While you may try to push through a cold or flu, you probably recognize that something isn’t right after the first series of sneezes, aches or other symptoms. And when those symptoms persist, you’re likely to seek resources to help you get well again. Even with chronic health conditions like cancer or heart disease, advancements in health technology, awareness and education have made seeking treatment a “no brainer.” We now have tools for early detection and screening, making prevention more accessible than ever by helping to motivate adoption of healthier lifestyle habits. We’re better able to recognize when something isn’t right and are always encouraged to seek care early, not waiting years to get necessary treatment. We do what we can to address our health concerns before they reach the acute phase—stage 4.
Each May, we recognize Mental Health Month, or Mental Health Awareness Month, to foster understanding of the relationship between physical and psychological well-being and expand the dialogue surrounding mental health.

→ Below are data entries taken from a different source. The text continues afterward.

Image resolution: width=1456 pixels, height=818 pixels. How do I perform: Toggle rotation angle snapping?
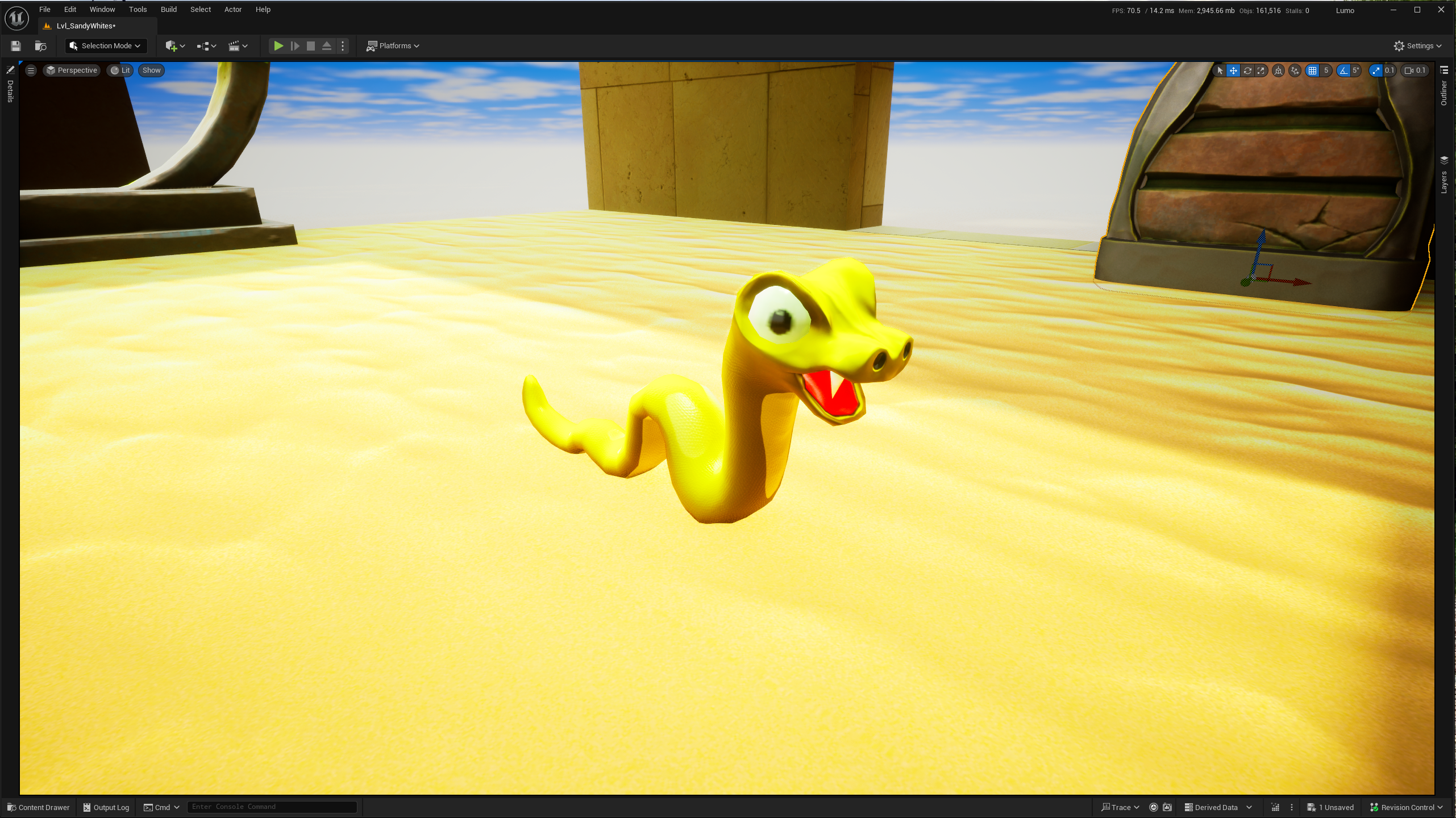point(1343,70)
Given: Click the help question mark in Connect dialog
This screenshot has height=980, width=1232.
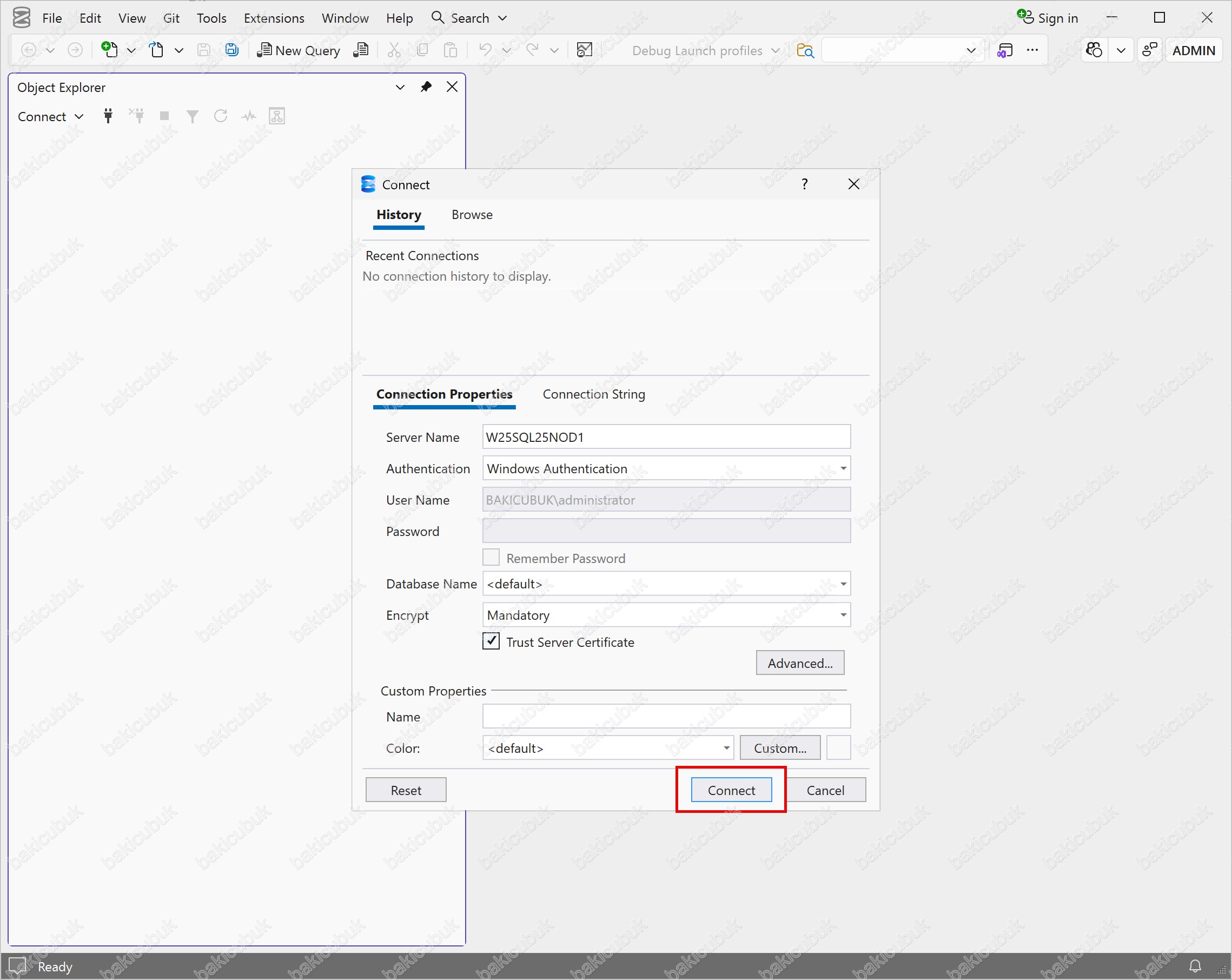Looking at the screenshot, I should pos(805,184).
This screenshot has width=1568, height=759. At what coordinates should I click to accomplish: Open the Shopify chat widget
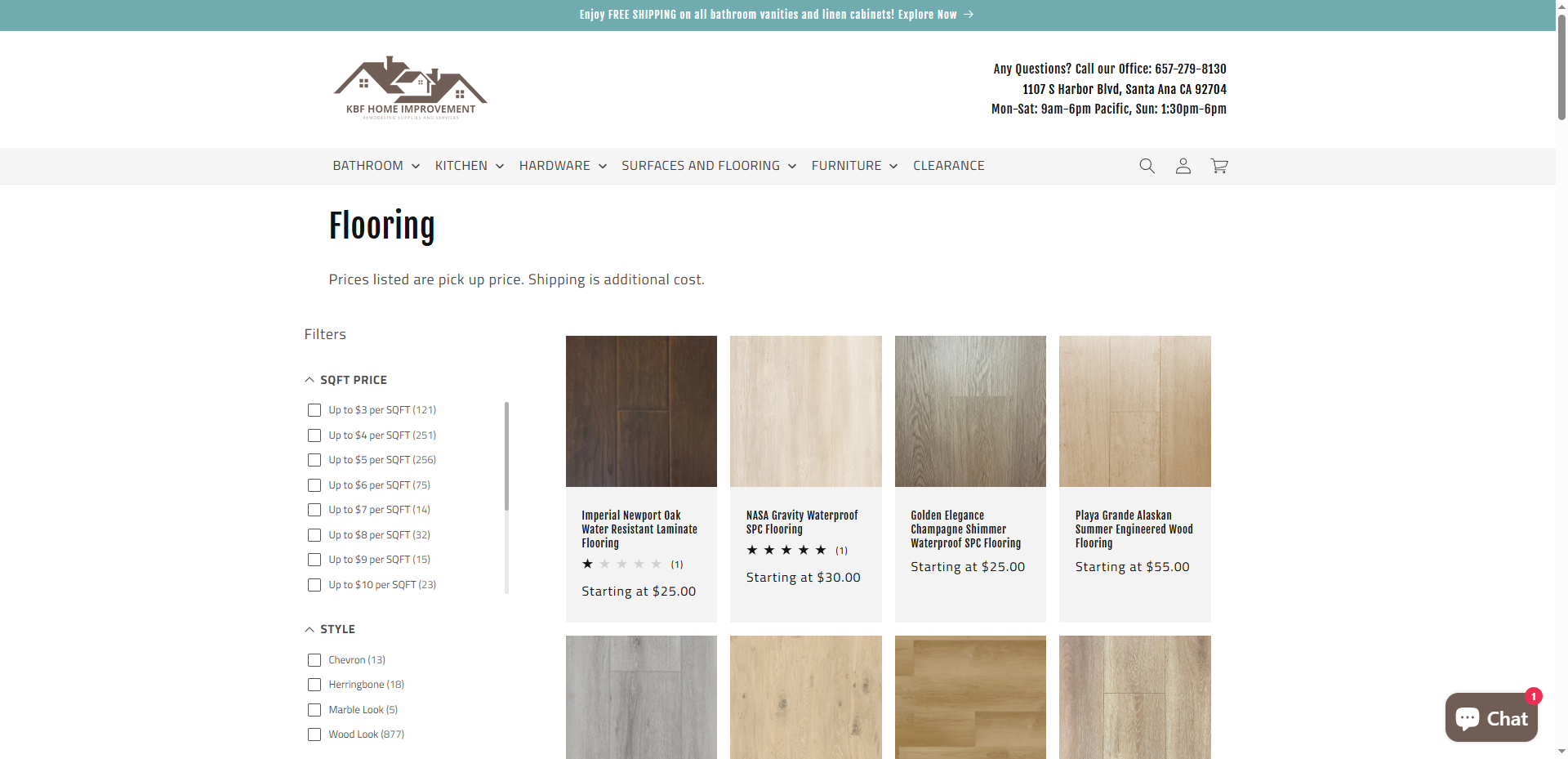[1490, 717]
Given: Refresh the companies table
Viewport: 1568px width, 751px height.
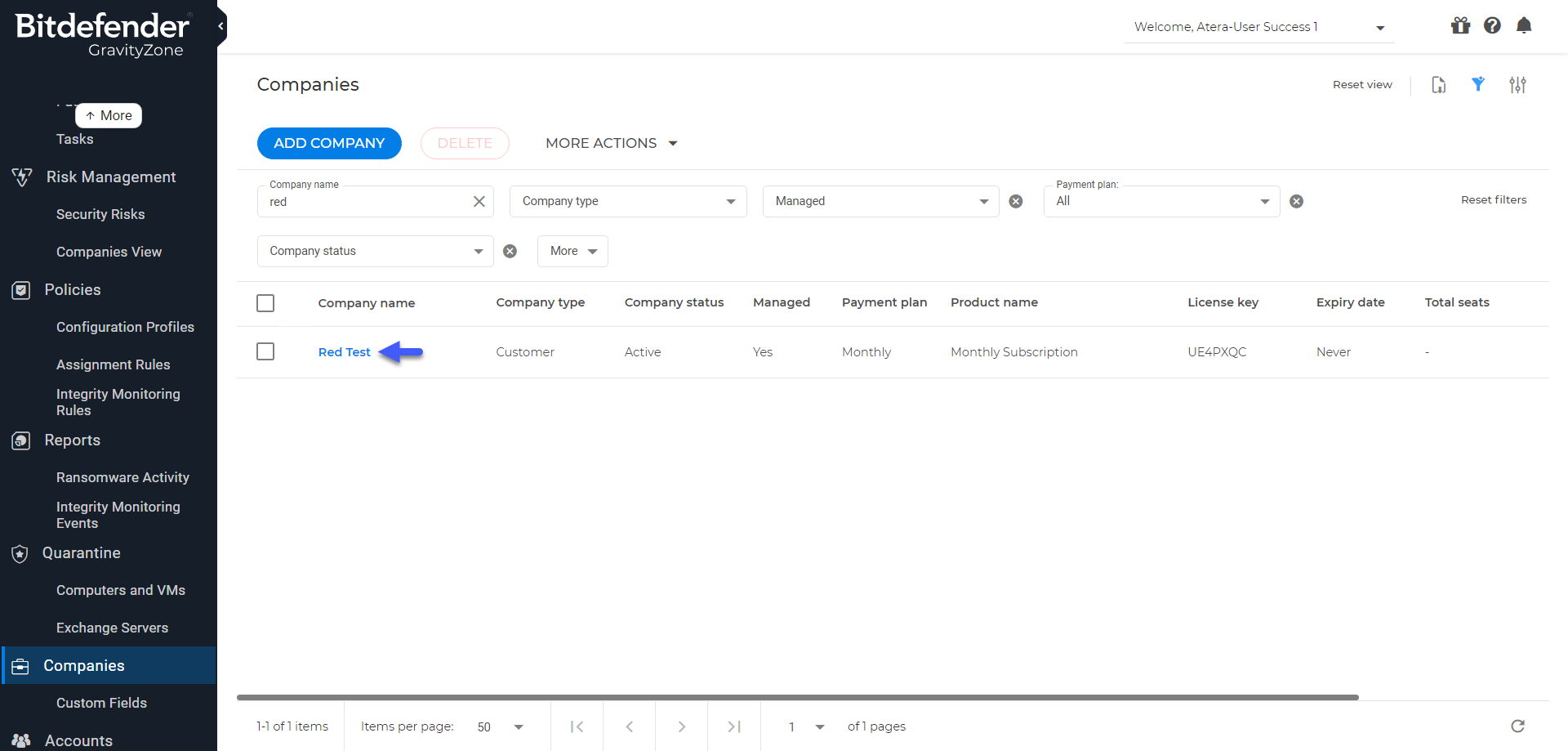Looking at the screenshot, I should click(1517, 726).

This year’s theme is “B4Stage4.” Mental Health America (the organization that has led Mental Health Month for over 40 years) chose this message to emphasize the importance of promoting good overall health, as well as recognizing and treating mental health concerns early—just as we would with physical health concerns.
Mental health is influenced by a variety of factors—from emotional, psychological and social well-being, to our environments and physical health behaviors—impacting how we navigate stress and make choices. According to the Centers for Disease Control and Prevention, research indicates that good mental health is associated with overall positive health outcomes. Despite these facts, many early signs of mental health concerns like mood changes or fluctuations in ability to function at work or home, go unrecognized. Even upon recognition, research indicates that an average of ten years passes before these symptoms are acknowledged and addressed—valuable time that could otherwise be used to change or save a life.
Mental health conditions don’t just impact certain groups—they can impact anyone. According to the Substance Abuse and Mental Health Administration, one in five American adults will have a diagnosable mental health condition in any given year, and 50% of Americans will meet the criteria for a diagnosable mental health condition during their lifetime. That’s why it’s increasingly important to educate one another about signs, resources, and prevention, making sure that we’re keeping health—both mental and physical—in the forefront of conversation.
Take this month as an opportunity to engage your shipmates or family members on the many resources available to promote mental health, intervene when symptoms are present and prevent “stage 4” crises. Defense Centers of Excellence (DCoE) and Mental Health America have a myriad of tools to help educate and motivate action, and we’ll be sharing additional tips throughout the month on Facebook and Twitter. Remember, health isn’t merely the absence of a particular disease or disorder, and we must take conscious and active steps to maintain it. There is an unbreakable link between a healthy mind and overall wellness, adding truth to the old cliché “you only look as good as you feel.”